PostgreSQL – Why is PL/Python Untrusted?

plpythonpostgresqlpythonSecurity

According to the docs:

PL/Python is only available as an "untrusted" language, meaning it does not offer any way of restricting what users can do in it and is therefore named plpythonu. A trusted variant plpython might become available in the future if a secure execution mechanism is developed in Python.
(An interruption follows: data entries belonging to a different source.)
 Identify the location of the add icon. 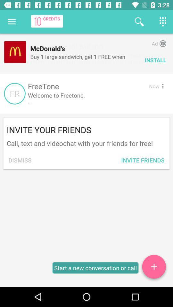
(153, 268).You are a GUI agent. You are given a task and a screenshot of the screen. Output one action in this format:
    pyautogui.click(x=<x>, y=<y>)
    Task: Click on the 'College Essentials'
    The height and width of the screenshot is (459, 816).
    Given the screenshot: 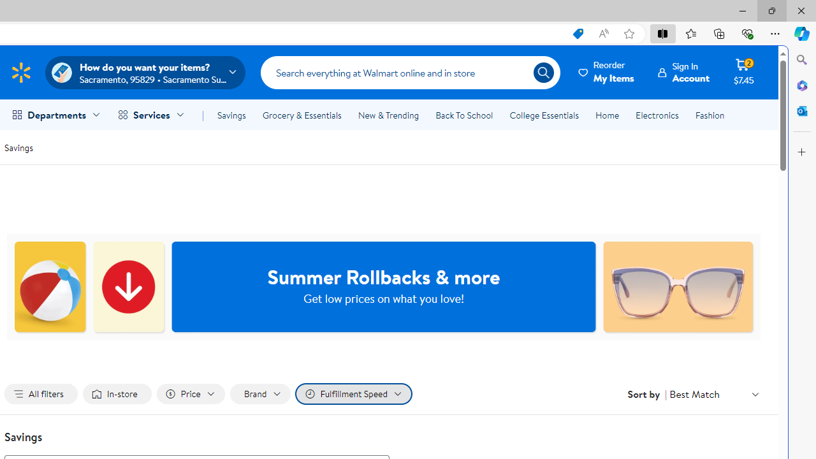 What is the action you would take?
    pyautogui.click(x=544, y=115)
    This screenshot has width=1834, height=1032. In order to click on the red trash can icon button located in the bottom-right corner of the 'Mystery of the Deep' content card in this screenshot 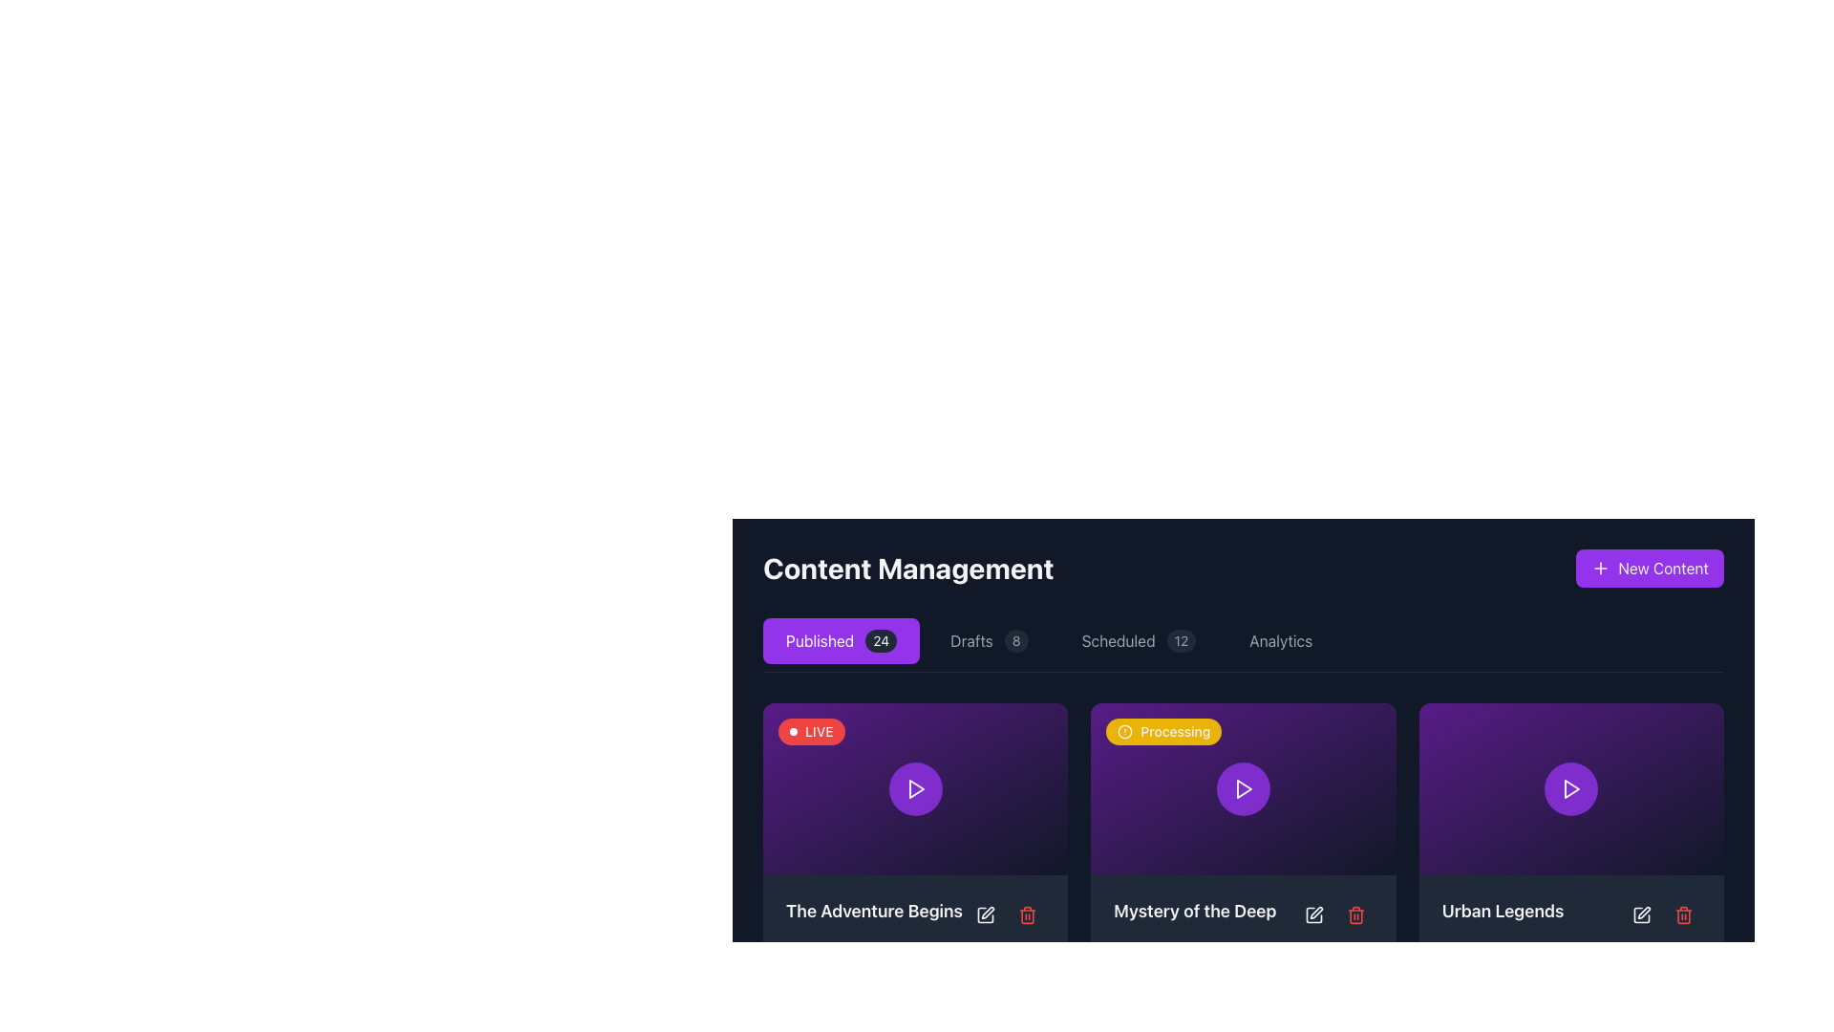, I will do `click(1355, 913)`.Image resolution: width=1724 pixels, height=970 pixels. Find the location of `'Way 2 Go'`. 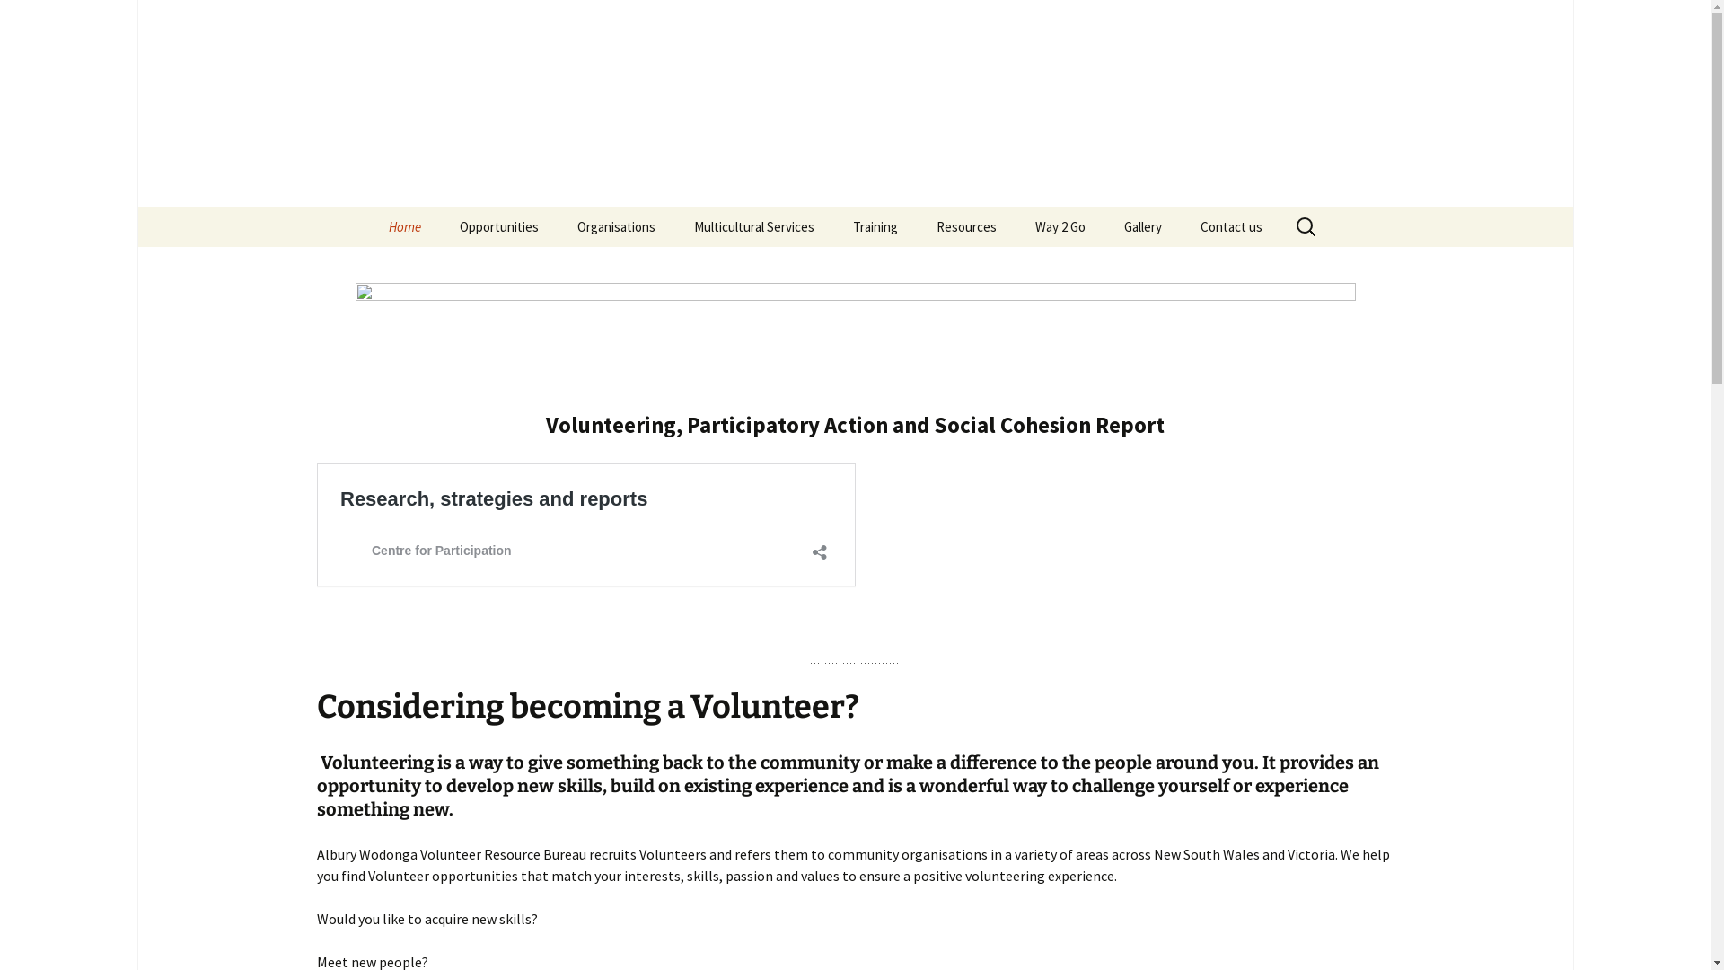

'Way 2 Go' is located at coordinates (1060, 225).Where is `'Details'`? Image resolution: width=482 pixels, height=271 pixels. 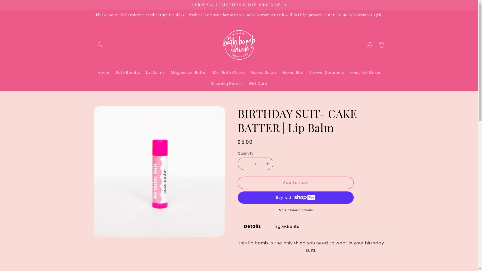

Why exactly is it difficult to develop a secure execution mechanism for Python but not for other languages such as Perl?

Best Answer

It's to do with Python's object model - there's always a way to get a reference to objects that could be unsafe. See the rexec module documentation and the restricted execution chapter of the docs for some info on the problems, as well as:

The limitations aren't anything to do with PostgreSQL its self, they're inherent to the CPython interpreter implementation or possibly even the Python language its self.

Some other languages have checked runtimes, like Perl, Java, JavaScript and Lua. Most of them have faced a series of security issues as such confined execution environments are very hard to protect against all possible jailbreak exploits.

There's really nothing stopping PostgreSQL from adding a semitrusted Python interpreter, since rexec is "good enough" for many purposes. PostgreSQL doesn't tend to be keen on only-mostly-kinda-good-enough-maybe though. It would probably only be accepted if marked superuser-only, but you could always then grant access to it for specific users. It'd be better than untrusted Python.

Personally I think PL/V8 or similar is the future here, and would like to see it move toward being supported in core.

I've also vaguely explored the idea of a trusted Mono that can load "safe" assemblies written in C#, VB.NET, IronPython, or whatever but haven't been able to do much on that topic.